In 1785, Reverend Robert Annan wrote an account recalling an event in which workers discovered bones in his farm near the Hudson River in New York in fall of 1780. The workers found four molars in addition to another that was broken and thrown away. They also uncovered bones, including vertebrae that broke shortly thereafter. Annan expressed his confusion at what the animal could be but speculated based on its "grinders" that it was carnivorous in diet. He speculated also that it was probably extinct due to some catastrophe within the globe.[14]

American statesman Thomas Jefferson stated his thoughts on Notes on the State of Virginia (published by 1785) that the fossil proboscideans may have been carnivorous, still exist in the northern parts of North America, and are related to mammoths whose remains were found in Siberia. Jefferson referenced the theory of American social degeneracy by Georges-Louis Leclerc, Comte de Buffon, countering it by using extant and extinct animal measurements, including those of "mammoths," as proof that North America faunas were not "degenerative" in size.[15] Semonin pointed out that social degeneracy was an offensive concept to Anglo-American naturalists and that the American proboscidean fossils were used as political tools to inspire American nationalism and counter against the theory of American degeneracy.[16][17]

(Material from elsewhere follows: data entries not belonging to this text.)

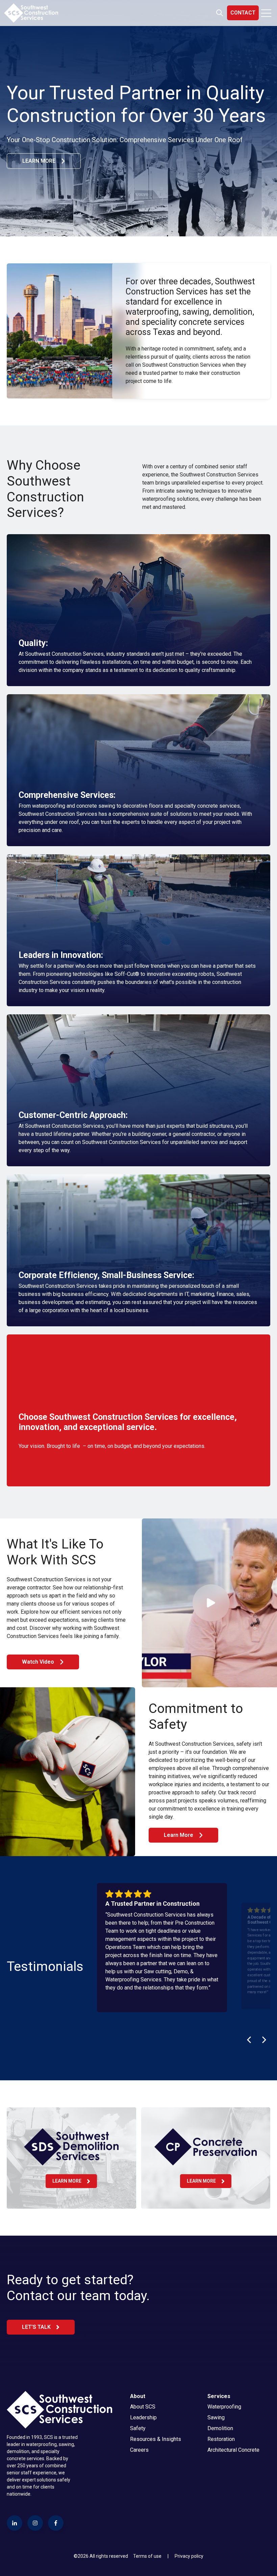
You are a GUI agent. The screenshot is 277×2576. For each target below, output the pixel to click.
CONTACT (242, 12)
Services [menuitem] (218, 2396)
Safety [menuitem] (138, 2428)
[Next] (263, 2040)
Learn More (178, 1835)
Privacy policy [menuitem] (189, 2556)
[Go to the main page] (31, 13)
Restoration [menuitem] (221, 2439)
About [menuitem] (137, 2396)
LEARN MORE (38, 161)
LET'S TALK (36, 2327)
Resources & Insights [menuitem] (155, 2439)
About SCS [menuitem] (142, 2406)
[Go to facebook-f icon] (56, 2523)
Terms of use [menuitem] (147, 2556)
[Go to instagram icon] (35, 2523)
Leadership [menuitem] (143, 2417)
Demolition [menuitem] (220, 2428)
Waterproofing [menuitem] (224, 2406)
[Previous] (249, 2040)
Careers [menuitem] (139, 2450)
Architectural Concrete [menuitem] (233, 2450)
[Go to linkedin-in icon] (14, 2523)
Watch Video (38, 1662)
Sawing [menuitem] (216, 2417)
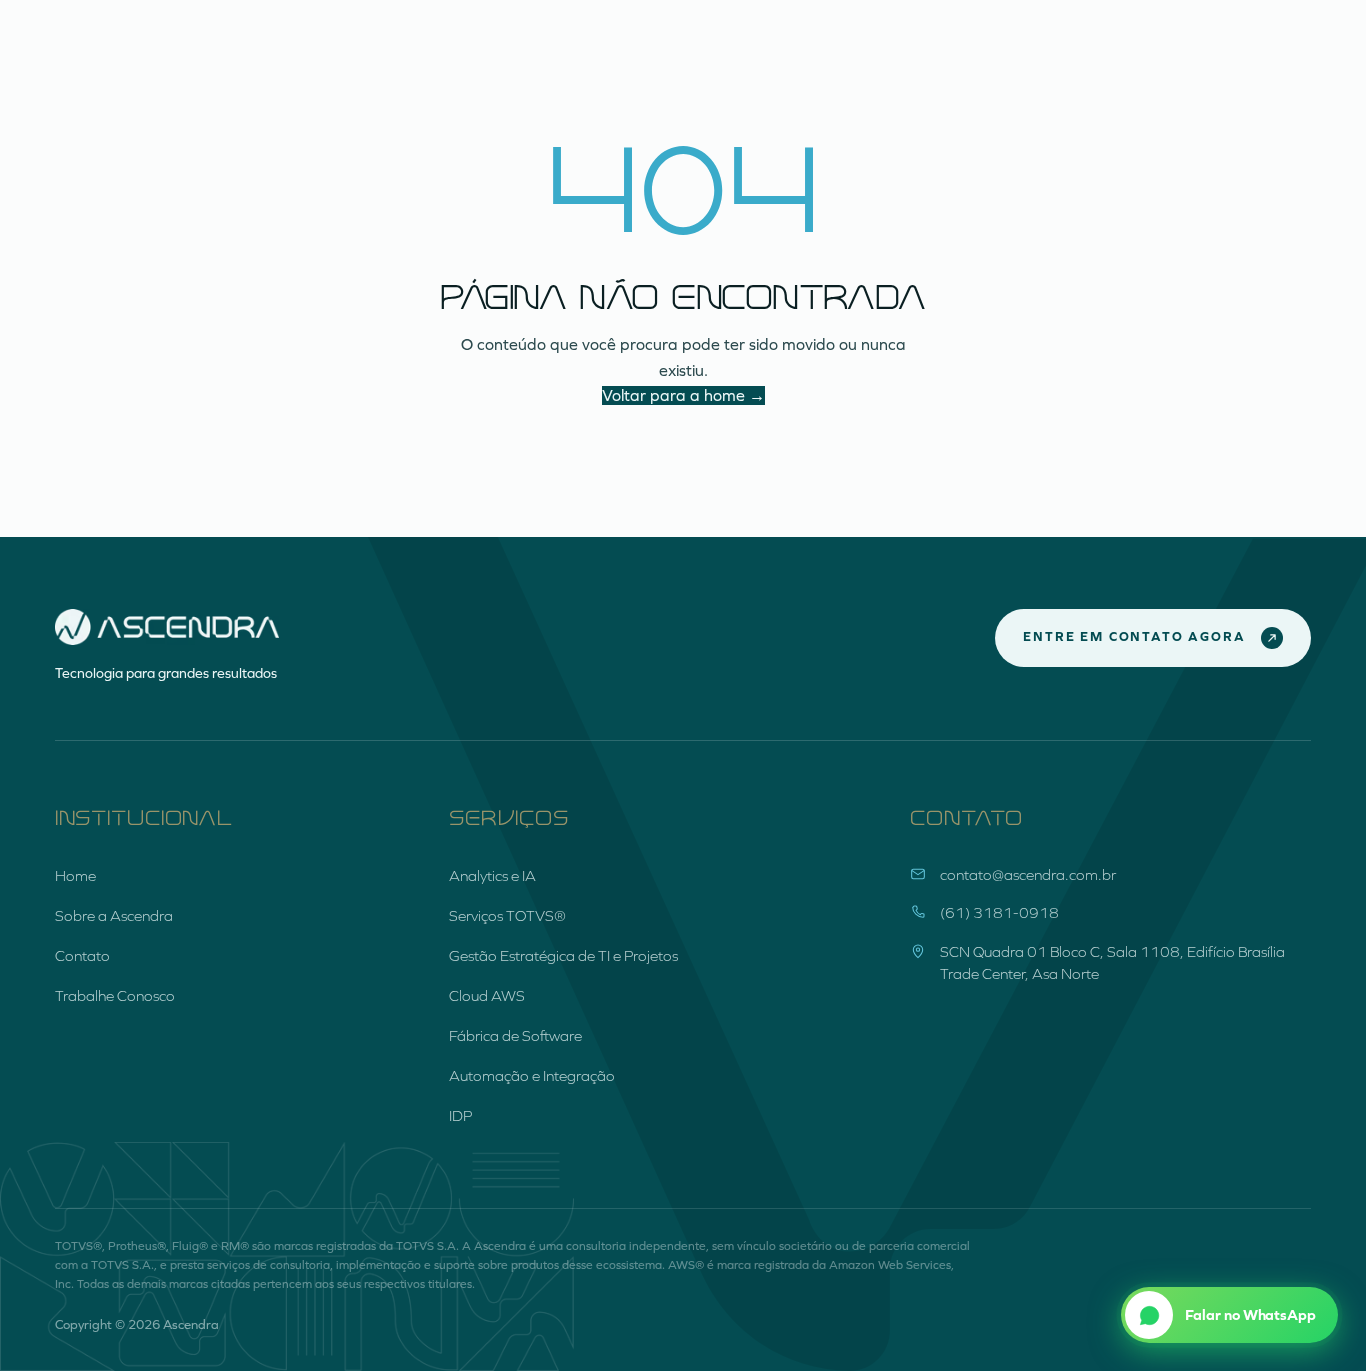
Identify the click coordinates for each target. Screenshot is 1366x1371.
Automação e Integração (532, 1076)
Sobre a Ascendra (114, 916)
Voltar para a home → (683, 395)
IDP (460, 1116)
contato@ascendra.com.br (1028, 875)
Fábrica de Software (515, 1036)
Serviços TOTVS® (507, 916)
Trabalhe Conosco (115, 996)
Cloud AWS (487, 996)
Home (75, 876)
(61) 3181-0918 (999, 913)
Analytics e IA (492, 876)
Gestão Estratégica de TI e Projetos (563, 956)
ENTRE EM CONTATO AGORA (1134, 637)
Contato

Colored lithograph of the "Missourium" (= Mammut) skeleton, ca. 1845

In 1799, laborers recovered a thighbone while digging a marl pit at John Masten's farm in Newburgh, New York, and subsequent excavations were observed by a crowd of over a hundred people.[18] American painter and exhibitionist Charles Willson Peale visited the locality in 1801, where he first sketched the fossils then purchased excavation privileges and full ownership of the fossils from Masten and borrowed a loan from the American Philosophical Society (APS) in Philadelphia, Pennsylvania. In addition to the first skeleton, the second was excavated using a mill-like device to drain a 12 ft (3.7 m) deep marl pit. Peale assembled a complete skeleton in his Philadelphia Museum in 1804, and its exhibit was open first to invited members of the American Philosophical Society on December 24 then to the general public on December 25 for an exhibit admission fee in addition to the general admission fee.[19]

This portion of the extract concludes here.